In this authoritative volume, Timothy F. Jackson has compiled and annotated a new selection that represents the full range of her published work alongside previously unpublished manuscript excerpts, poems, prose, and correspondence. The poems, appearing as they were printed in their first editions, are complemented by Jackson’s extensive, illuminating notes, which draw on archival sources and help situate her work in its historical and literary context. Two introductory essays—one by Jackson and the other by Millay’s literary executor, Holly Peppe—also help critically frame the poet’s work.
Native Women and Land: Narratives of Dispossession and Resurgence.
Stephanie J. Fitzgerald
Albuquerque: University of New Mexico Press, 2015
Winner of the 2015 Woodcraft Circle Honor and Award for Best Academic Book and just recently, the Beatrice Medicine Award for Scholarship in American Indian Studies (awarded by the Native American Literature Symposium).

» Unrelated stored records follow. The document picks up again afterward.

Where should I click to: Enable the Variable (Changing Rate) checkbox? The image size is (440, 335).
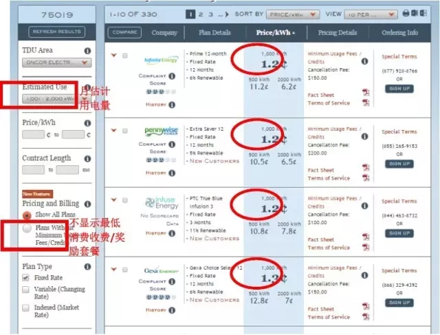click(x=26, y=291)
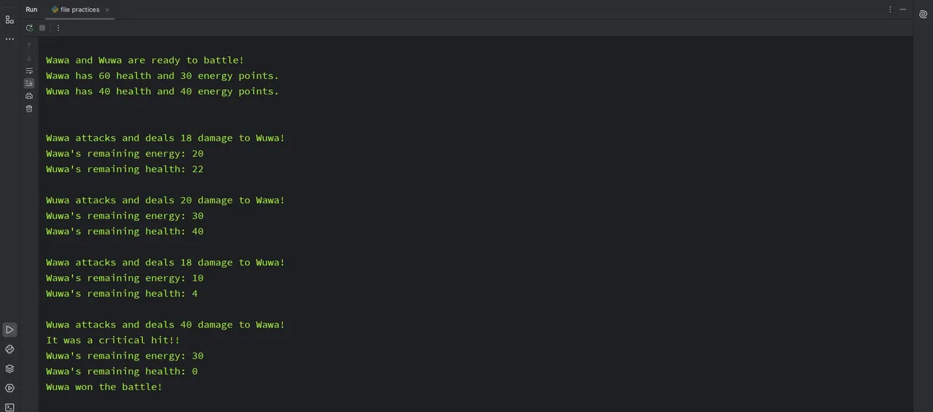Rerun the file practices script

[x=29, y=28]
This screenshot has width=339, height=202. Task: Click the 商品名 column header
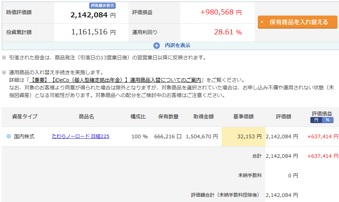[86, 117]
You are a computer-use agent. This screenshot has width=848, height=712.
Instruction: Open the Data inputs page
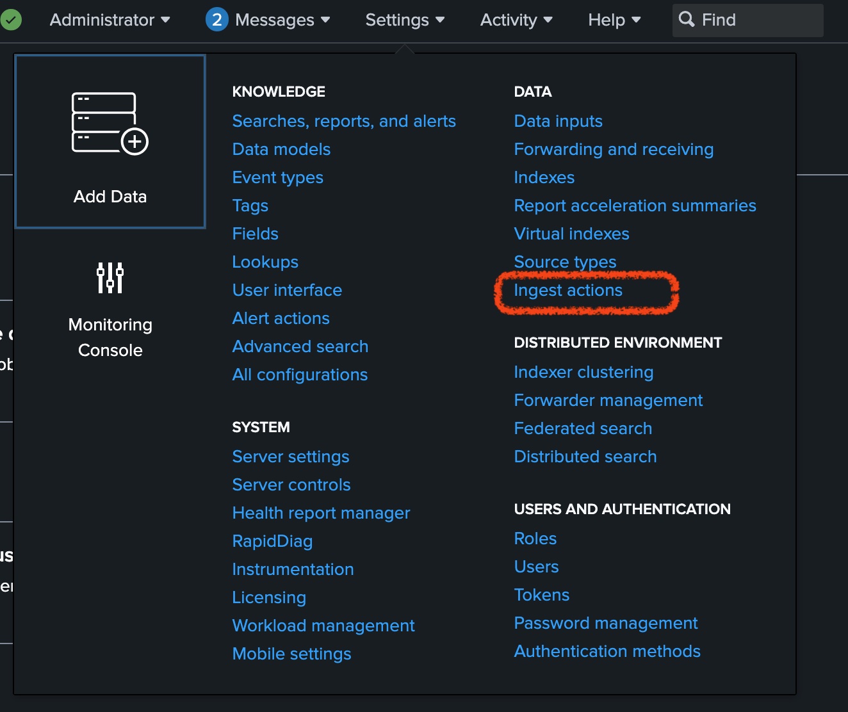tap(558, 122)
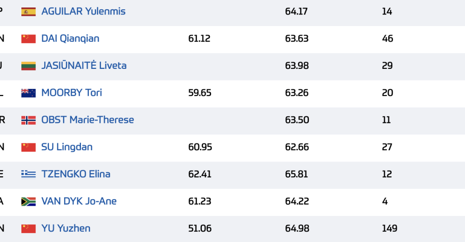The height and width of the screenshot is (242, 465).
Task: Click the Spain flag beside AGUILAR Yulenmis
Action: tap(28, 12)
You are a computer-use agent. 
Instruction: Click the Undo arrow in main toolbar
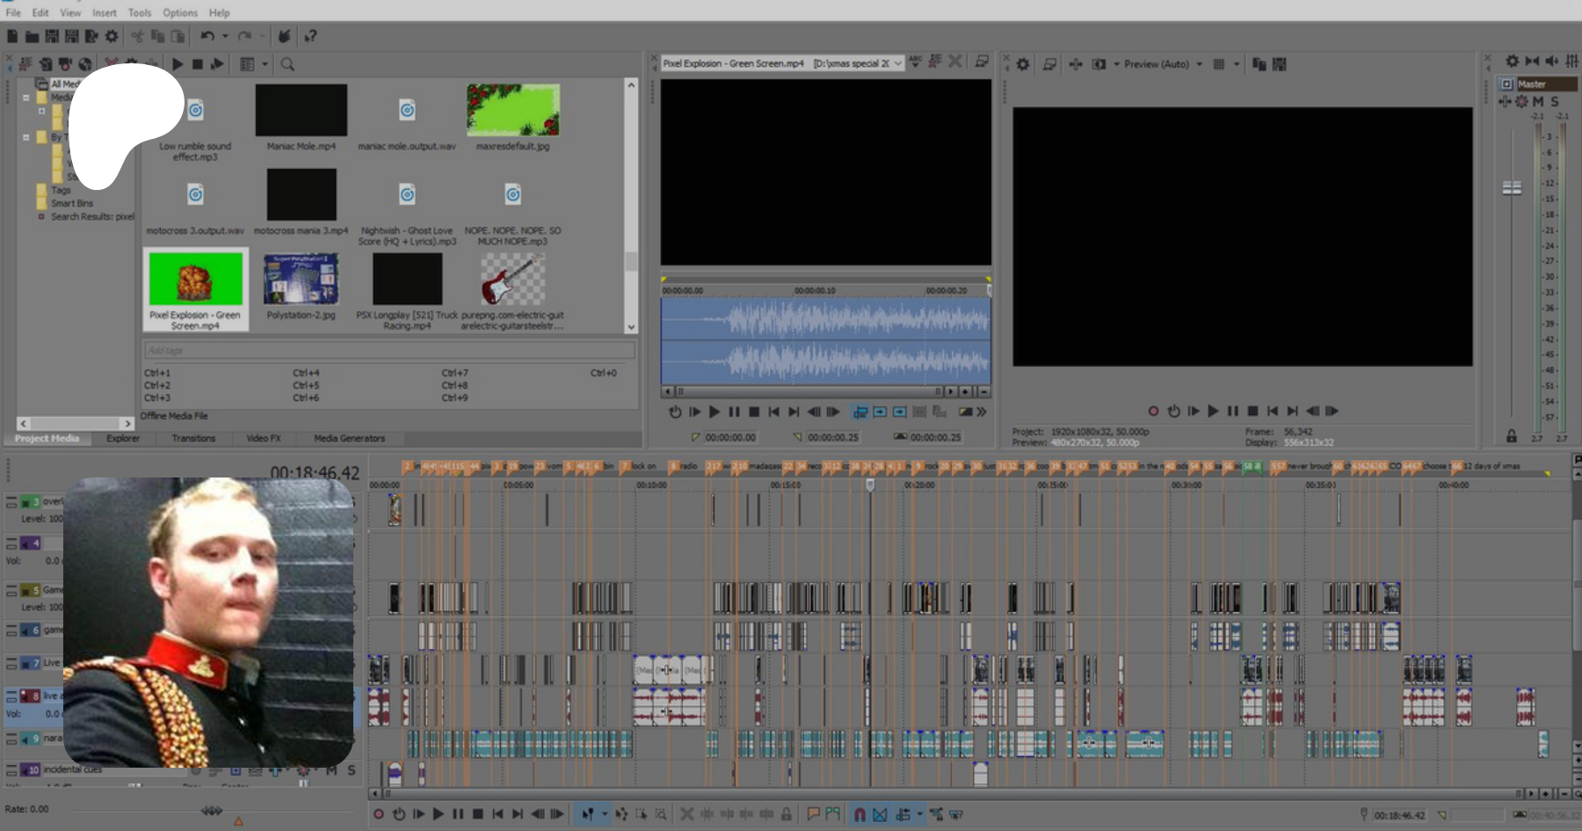tap(207, 36)
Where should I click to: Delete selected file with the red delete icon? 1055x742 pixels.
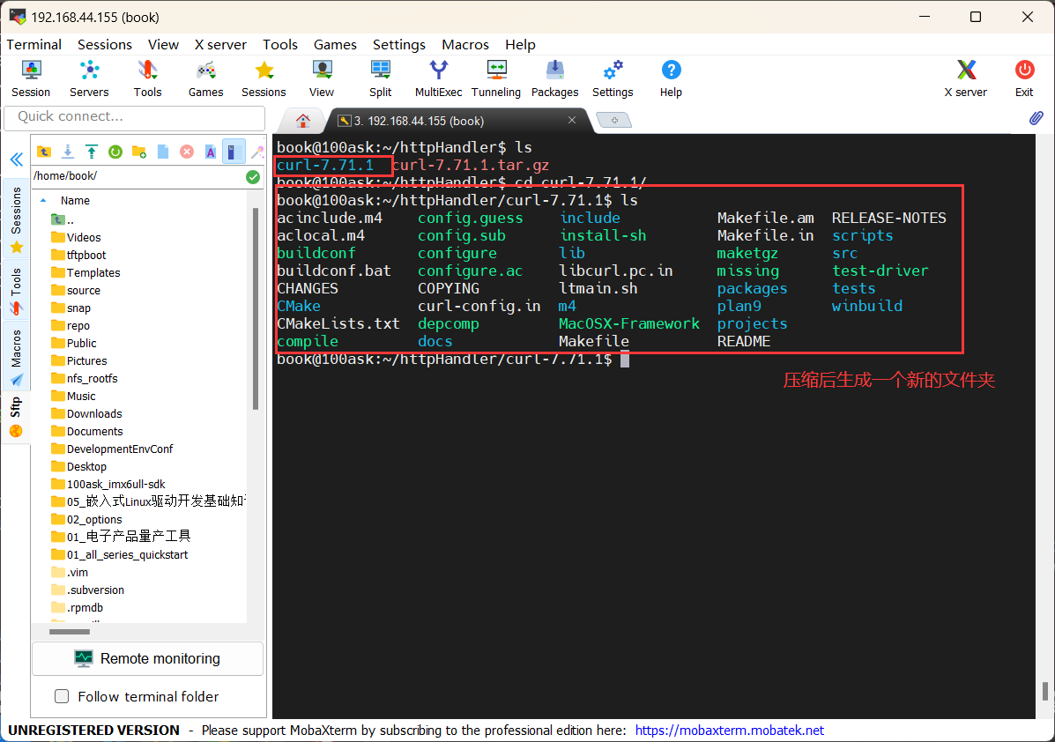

Emotional Reinventions: Realist-Era Representations Beyond Sympathy
Focusing on representational approaches to emotion during the years of American literary realism’s dominance and in the works of such authors as Edith Wharton, Alice Dunbar-Nelson, W. D. Howells, Charles Chesnutt, and others, Emotional Reinventions: Realist-Era Representations Beyond Sympathy contends that emotional representations were central to the self-conscious construction of high realism (in the mid-1880s) and to the interrogation of its boundaries. Based on realist-era authors’ rejection of “sentimentalism” and its reduction of emotional diversity (a tendency to stress what Karen Sanchez-Eppler has described as sentimental fiction’s investment in “overcoming difference”), Melanie Dawson argues that realist-era investments in emotional detail were designed to confront differences of class, gender, race, and circumstance directly. She explores the ways in which representational practices that approximate scientific methods often led away from scientific theories and rejected rigid attempts at creating emotional taxonomies. She argues that ultimately realist-era authors demonstrated a new investment in individuated emotional histories and experiences that sought to honor all affective experiences on their own terms.
Mary Austin, Santa Lucia: A Common Story (1908)
Introduction by Maribel Morales
Hastings College Press, 2016
Set in a small college town in California, Mary Austin’s 1908 novel Santa Lucia explores the limited options available to women in early 20th century America. Focusing on the married lives of three young women—William Caldwell, Serena Lindley, and Julia Stairs—the novel is a feminist look at marriage. Like Kate Chopin’s 1899 novel The Awakening, Santa Lucia was almost resoundingly rejected by critics in its own day for the seemingly immoral suggestion that women could find happiness and fulfillment outside their own marriages.